One of the reasons I have trouble identifying contemporary critical constructivist (i.e. “woke”) progressivism as “left” is because it is so profoundly antithetic to popular, and particularly working class, participation in public debate.
This hijacking of science as a moral bludgeon in the service of the prestige-and-dominance plays that are central to contemporary progressivism fits in very well with narrative self-enforcement. If progressivism is just “follow the science”, then any dissent must be “anti-science”. Anything that is “anti-science” is clearly not worth attending to, so can be excluded from one’s consideration, thereby protecting your adherence to the narratives that establish one as one of the smart and good people.
Such narrative self-enforcement, such not noticing, is required to sustain the claim that one has to believe X to be a good person, the more so the more particular to a time and place such a belief is. And many of the current you-have-to-believe X-to-be-a-good-person claims are very particular to this time and place. Such as all the results of conflating sex (which gametes your body is structured to produce) with gender (the sets of behaviours and expectations associated with how your body is structured).
When folk wonder how mad and destructive claims keep spreading, the short answer is because so many folk have come to believe that either endorsing them is required to show you are a good person, that you are an informed person, that you are a smart person, or that noticing their spread deprives you of such status. So long as such claims, or such avoidings of noticing, continue to be successfully paraded as being what the smart-and-good-people believe and do, people will continue to practice narrative self-enforcement so that they can stay within the set of persons who constitute the smart and the good.
If I wanted to summarise contemporary progressivism in one sentence it would be: the systematic sacrifice of discovery processes in the service of moral status. (Including shielding moral status.)
Narrative self-enforcement, blocking one’s own acquisition of inconvenient facts or confronting realisations, is engaging in such systematic, sacrifice of discovery so as to protect one’s sense of being one of the smart and the good. To clothe oneself in the protective public status of being such.
I used to wonder how people in the past could not notice that the social system, or key parts thereof, that they relied upon was threatening to, or was, collapsing around them.

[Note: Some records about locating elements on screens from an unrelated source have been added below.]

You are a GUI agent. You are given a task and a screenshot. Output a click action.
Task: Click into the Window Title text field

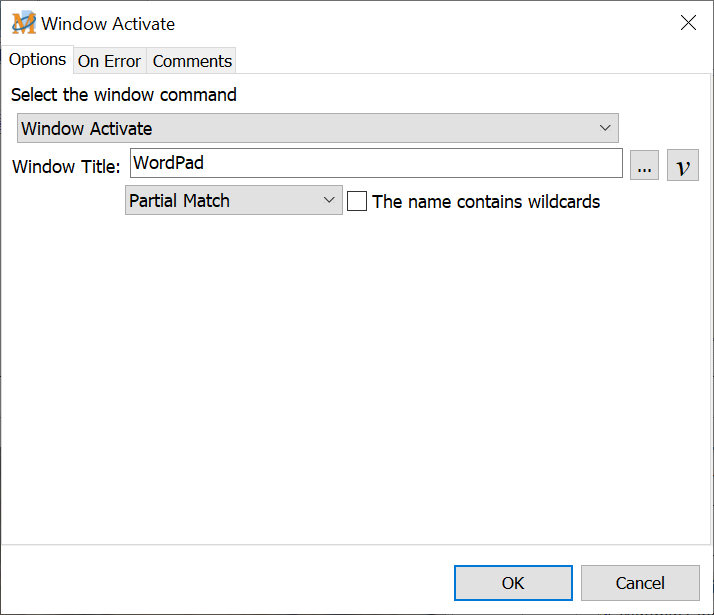(400, 163)
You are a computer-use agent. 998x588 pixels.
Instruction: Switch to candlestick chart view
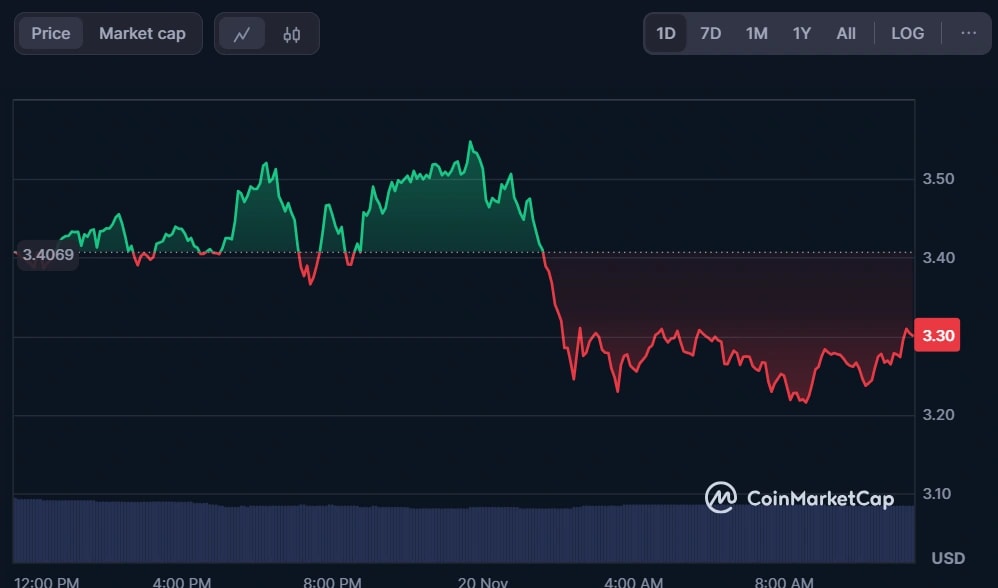coord(292,34)
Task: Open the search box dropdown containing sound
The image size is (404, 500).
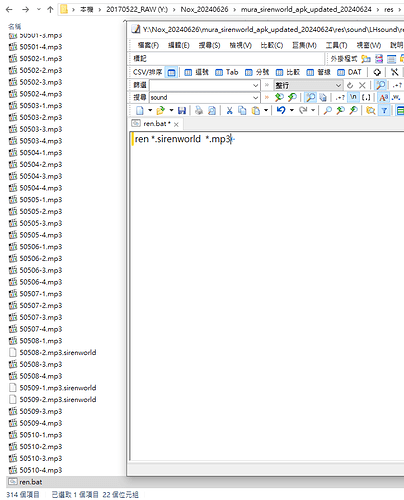Action: pyautogui.click(x=256, y=98)
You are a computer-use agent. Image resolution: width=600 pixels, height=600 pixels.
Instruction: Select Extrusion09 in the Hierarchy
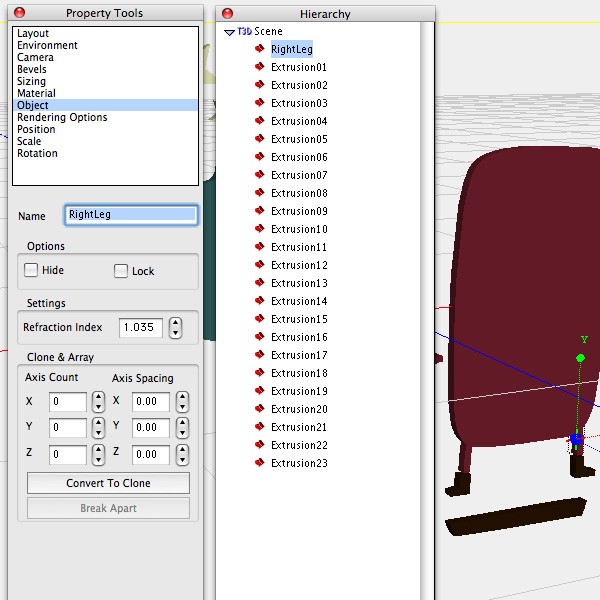coord(299,211)
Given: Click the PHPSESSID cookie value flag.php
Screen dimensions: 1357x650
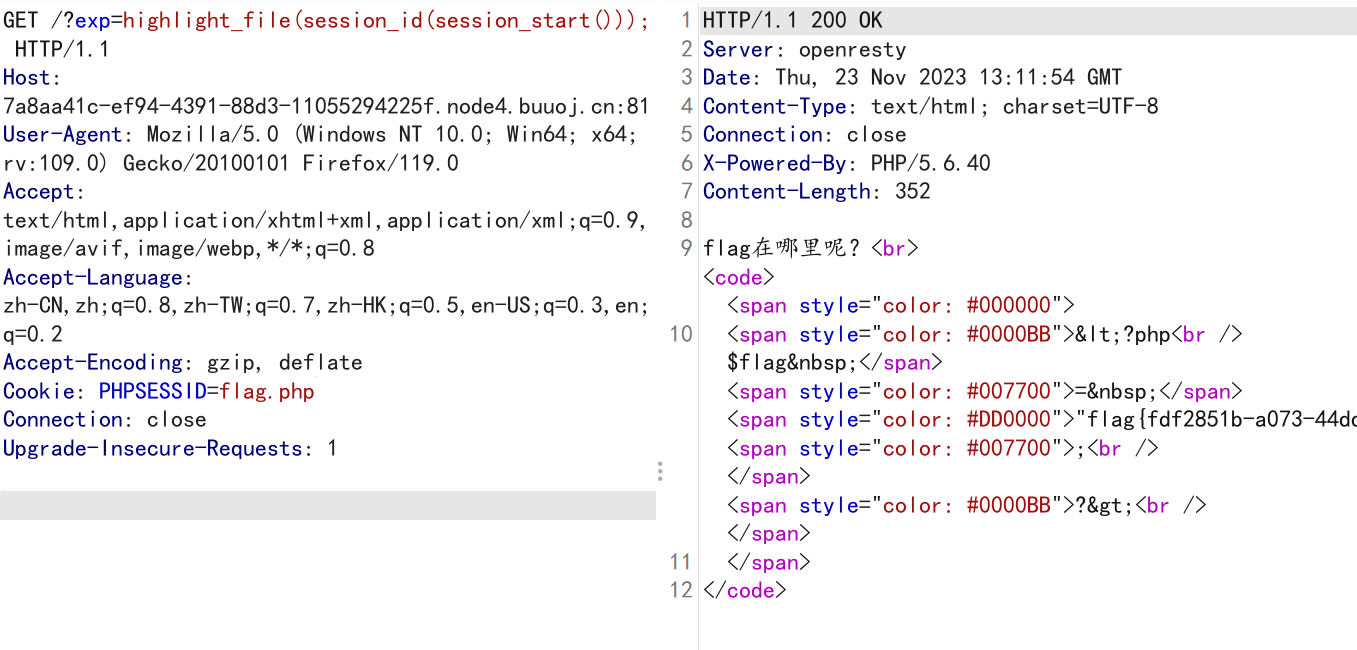Looking at the screenshot, I should 267,392.
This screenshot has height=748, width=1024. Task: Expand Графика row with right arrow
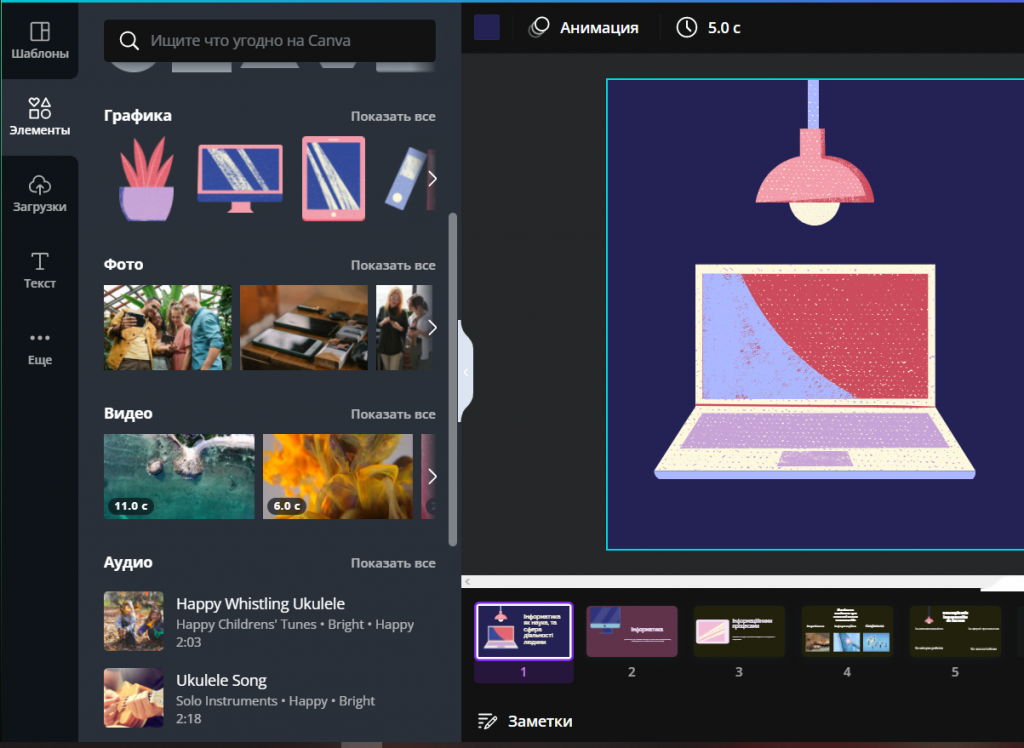(x=432, y=179)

I now realise that it can be remarkably easy to simply refuse to see what is too cognitively threatening to notice.
*For instance, finding some statement that, if you squint at it in just the right way, can be derided as racist, thereby discrediting everything from that person or source.
**Commentator Steve Sailer has just about built a career on noticing how (progressive) folk refuse to notice.
***This can be used to discount an individual, a group of individuals or an entire organisation.